| Document |
--

Toward national development and global competitiveness

Even before the Commission on Higher Education’s partnership with the IT and Business Process Association of the Philippines (Ibpap) started early in 2013, we were keenly aware of business process outsourcing as a sunrise industry that had increased its share of the country’s GDP, exports and employment quite significantly. We did not know it then, but BPO had begun actualizing its potential to bring in as much revenues as, and maybe even more than, the remittances of overseas Filipino workers.

Even before our interests converged in 2013, we were grappling separately in our respective silos with a common issue: For Ibpap, the inability of the industry to fill the job requirements of contact centers, back office/knowledge process outsourcing, IT outsourcing, healthcare, animation and game development despite the relatively high number of higher-education graduates. And for CHEd, the limited employability of the graduates that our higher-education institutions churn out annually, or the so-called “mismatch” of their skills and capacities with industry needs.

--

| Collected material |

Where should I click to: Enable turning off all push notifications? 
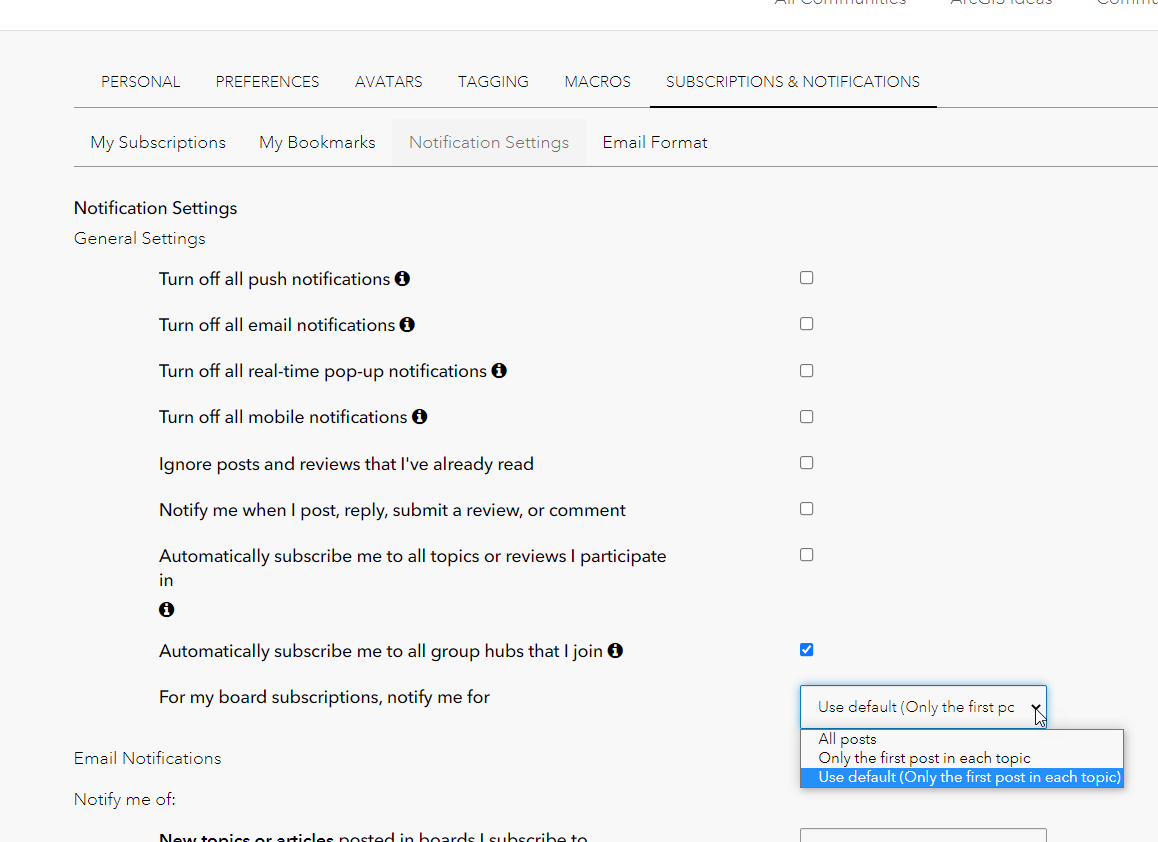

--

| Tasks to complete |
- 1) In the passage on national development and global competitiveness, begin at the words "Even before the" and stop after "overseas Filipino workers.", then reproduce that part, swapping "BPO" for "business process outsourcing".
- 2) According to the passage on national development and global competitiveness, when did the partnership between the Commission on Higher Education and Ibpap begin?
- 3) Carry on the passage on national development and global competitiveness from the point where it ends.
The material after the text stands apart from it.

| Answer set |
- 1)
Even before the Commission on Higher Education’s partnership with the IT and Business Process Association of the Philippines (Ibpap) started early in 2013, we were keenly aware of business process outsourcing as a sunrise industry that had increased its share of the country’s GDP, exports and employment quite significantly. We did not know it then, but business process outsourcing had begun actualizing its potential to bring in as much revenues as, and maybe even more than, the remittances of overseas Filipino workers.

- 2) Early in 2013.

- 3)
But by 2013 Ibpap had strongly resolved to do something about the pathetic average of 7-10 hires taken in by the industry out of every 100 applicants. By 2013, too, CHEd had issued CMO No. 46, series of 2012, specifically advocating a shift in focus to learning competencies as learner outcomes and to a corresponding review and recalibration of the coordinates of Quality Assurance. The CMO linked competence to the lifelong learning discourse—i.e., the lifelong learning framework—thus broadening the meaning of the word to cover learning outcomes applied in contexts including critical thinking and the competence of scholars “to search for truth no matter where it leads.”

The vehement reactions in higher education to the paradigm shift to lifelong learning and to privileging learners and learner outcomes over teachers and learner inputs may be a mere reflection of the great divide between academe and industry. By this I mean academe’s general suspicion of industry and its pecuniary interests, as well as the fear of many academics worldwide that liberal (and transformative) education is being reconfigured to serve industry’s economic interests.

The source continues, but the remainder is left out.